– Przegląd kontraktów zbrojeniowych zawartych przez rząd Zjednoczonej Prawicy w czasie wojny na Ukrainie szkodzi bezpieczeństwu Polski. Premier Donald Tusk zapowiedziami lustrowania kontraktów zawartych z Koreą Południową jedynie daje paliwo mediom rosyjskim. Taki przegląd powinien – w mojej opinii – zostać przeprowadzony w absolutnej tajemnicy jako element mający ważny wpływ na zdolności obronne Polski, a także wiarygodność Polski w kontaktach handlowych z Koreą Południową. Publiczne dyskusje za pośrednictwem mediów w tej kwestii są po prostu szkodliwe. W Polsce potrzebny jest ponadpartyjny konsensus dotyczący wizji rozwoju możliwości obronnych Wojska Polskiego, szczególnie, że w roku 2024 najpewniej w wyborach prezydenckich w USA zwycięży Donald Trump, dla którego finansowanie wydatków zbrojeniowych przez kraje NATO ma ważne znaczenie. – mówi Niezależnej Gazecie Obywatelskiej Paweł Czyż, rzecznik prasowy Zjednoczenia Chrześcijańskich Rodzin.
Naszą intencją jest utrzymać rekordowe wydatki na zbrojenia. Oczywiście, bardzo nam zależy, żeby to były efektywnie wydane pieniądze”
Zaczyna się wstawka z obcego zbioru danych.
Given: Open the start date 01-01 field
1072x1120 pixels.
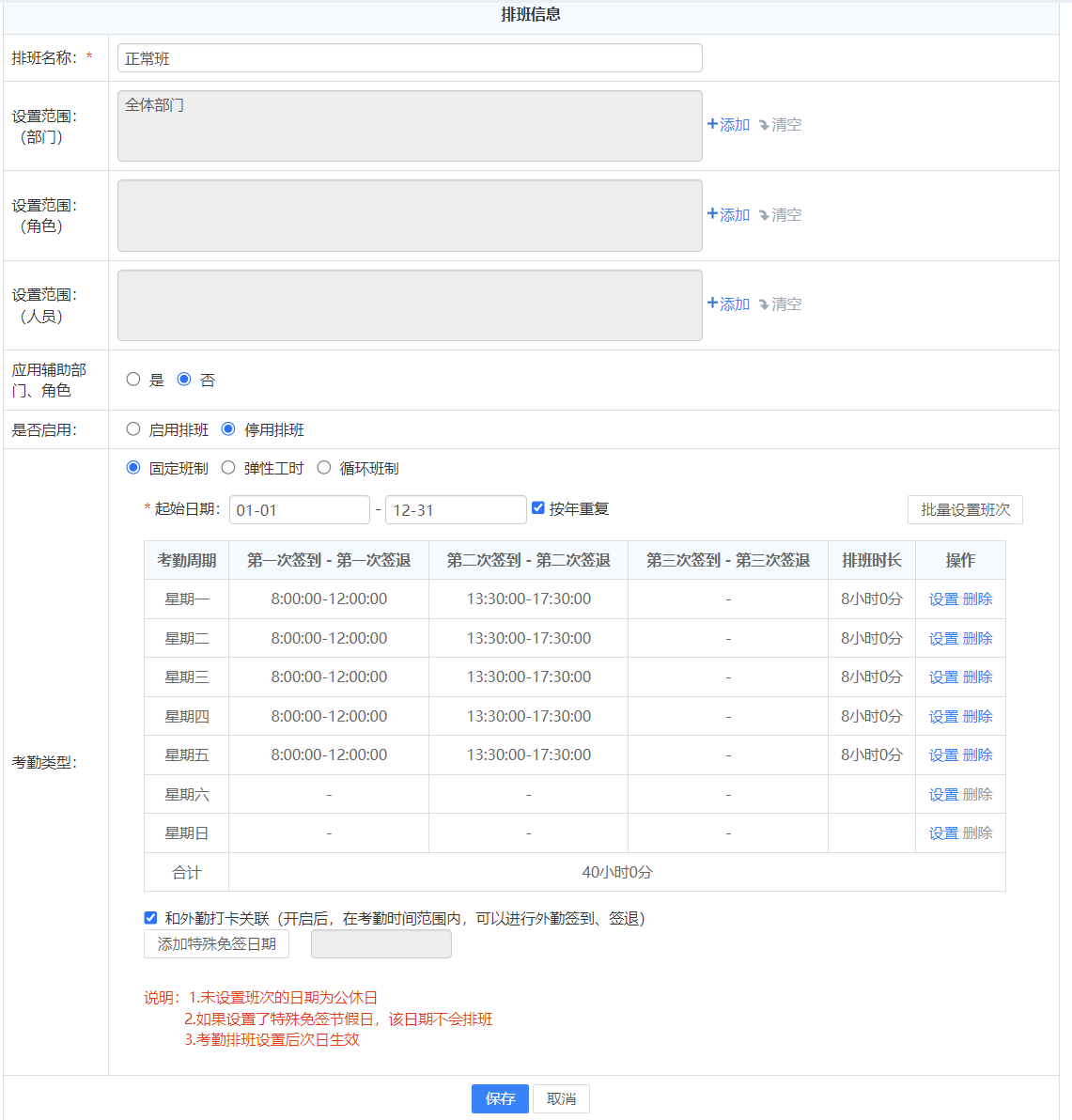Looking at the screenshot, I should (x=299, y=510).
– oświadczył na konferencji prasowej w Warszawie premier Donald Tusk.
Premier oświadczył, że „istotną część zakupów koreańskich miała być sfinansowana przez kredyt, którego miała udzielić Korea”. „W finale okazało się, że doszło do nieporozumienia i nie ma kredytu koreańskiego” – przekazał premier.
Nie chcę zrzucać na nikogo winy. Nie wiem, kto kogo wprowadził w błąd – minister Mariusz Błaszczak, czy Koreańczycy się wycofali”
– powiedział szef rządu.
Donald Tusk, że „sprzęt koreański miał dużą zaletę, bo był dostępny od zaraz”.